`sqrt` implementation - Githubissues

squ1dd13 commented 1 year ago

I recently found myself needing sqrt while using this crate, and after reading #60 I decided to have a go at implementing it myself.

The implementation is quite long because it's the result of quite a lot of benchmarking to try and get decent performance, so I've added a new approx module for it. The API isn't very polished yet but the actual algorithms work fairly well and are able to produce very accurate rational approximations for square roots in relatively little time. I thought I'd just get an extra opinion on it before I spend time perfecting the API, which is why I've only submitted a draft PR.

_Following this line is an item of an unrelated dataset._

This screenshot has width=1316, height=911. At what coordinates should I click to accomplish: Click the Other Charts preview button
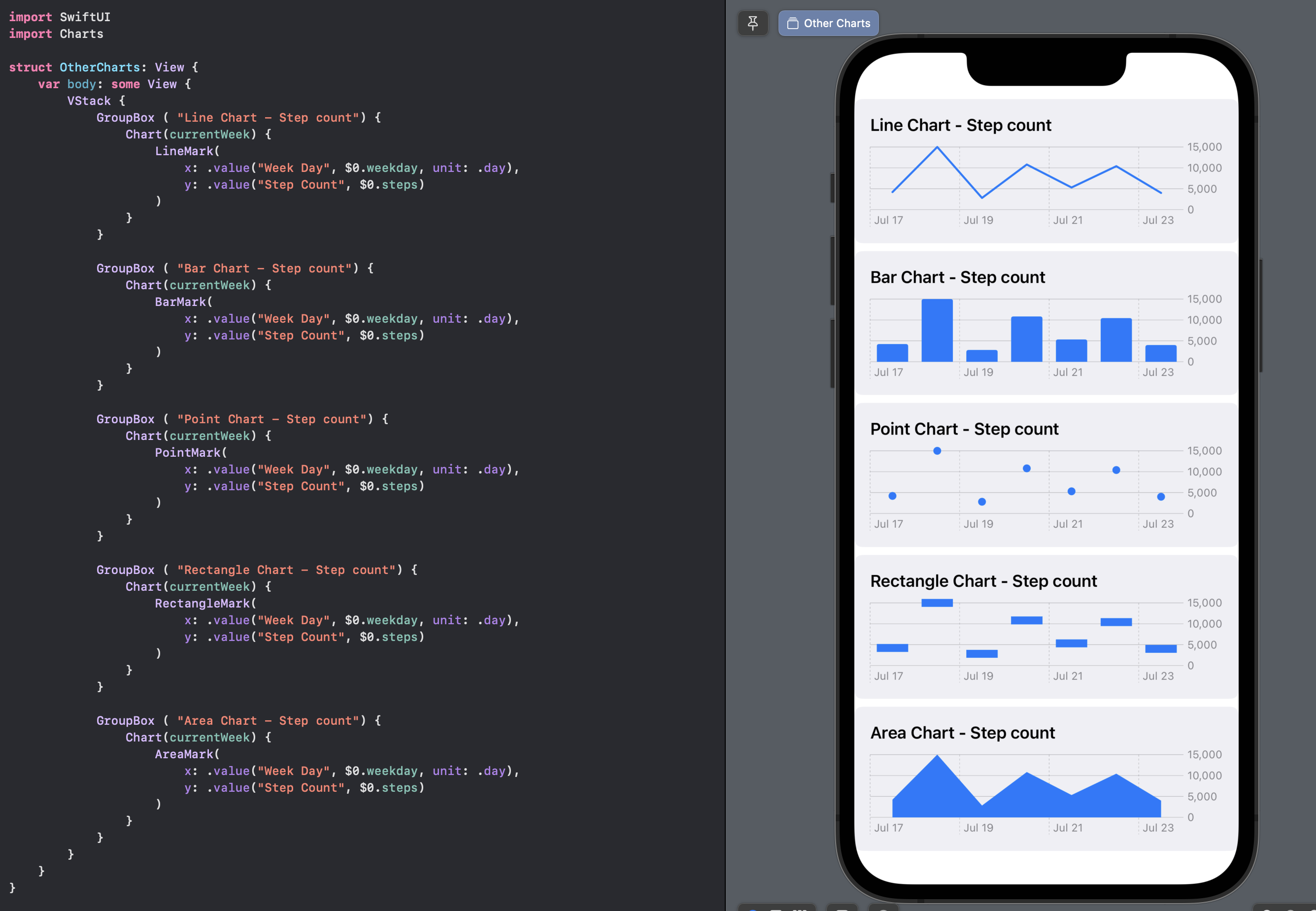point(828,23)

Let me know if you think this is worth finishing off. Cheers :)

squ1dd13 commented 1 year ago

Thanks for all the feedback, I'm glad you're interested :D

Since there are several points to address regarding SqrtAccuracy, I'll just reply here rather to the individual comments. The main rationale behind allowing reuse of SqrtAccuracy objects was that since the multiplier is heap-allocated, there might be some cases where performing several sqrt_* calls would be able to avoid heap-allocating a new multiplier on each call. After having another look it seems like since multiplier gets cloned anyway, this (premature) optimisation is unnecessary. I could benchmark it, but I suspect it's probably worth very little compared to other optimisations that might be possible within the main algorithm. If nothing else, this would simplify the API quite a lot.

I've made a bunch of minor tweaks (mainly internal) but I haven't done anything major to the API for now because I want to hear what you think about the above.

TL;DR I'm all for getting rid of SqrtAccuracy entirely.

squ1dd13 commented 1 year ago

For fractions I think it's probably essential to force the user to recognise that they are only working with an approximation, hence the requirement for them to supply some sort of value specifying the accuracy they want the result to have. However, would it make sense for GenericDecimal to also provide a sqrt function, but perhaps one which uses the precision type to automatically pick an accuracy level?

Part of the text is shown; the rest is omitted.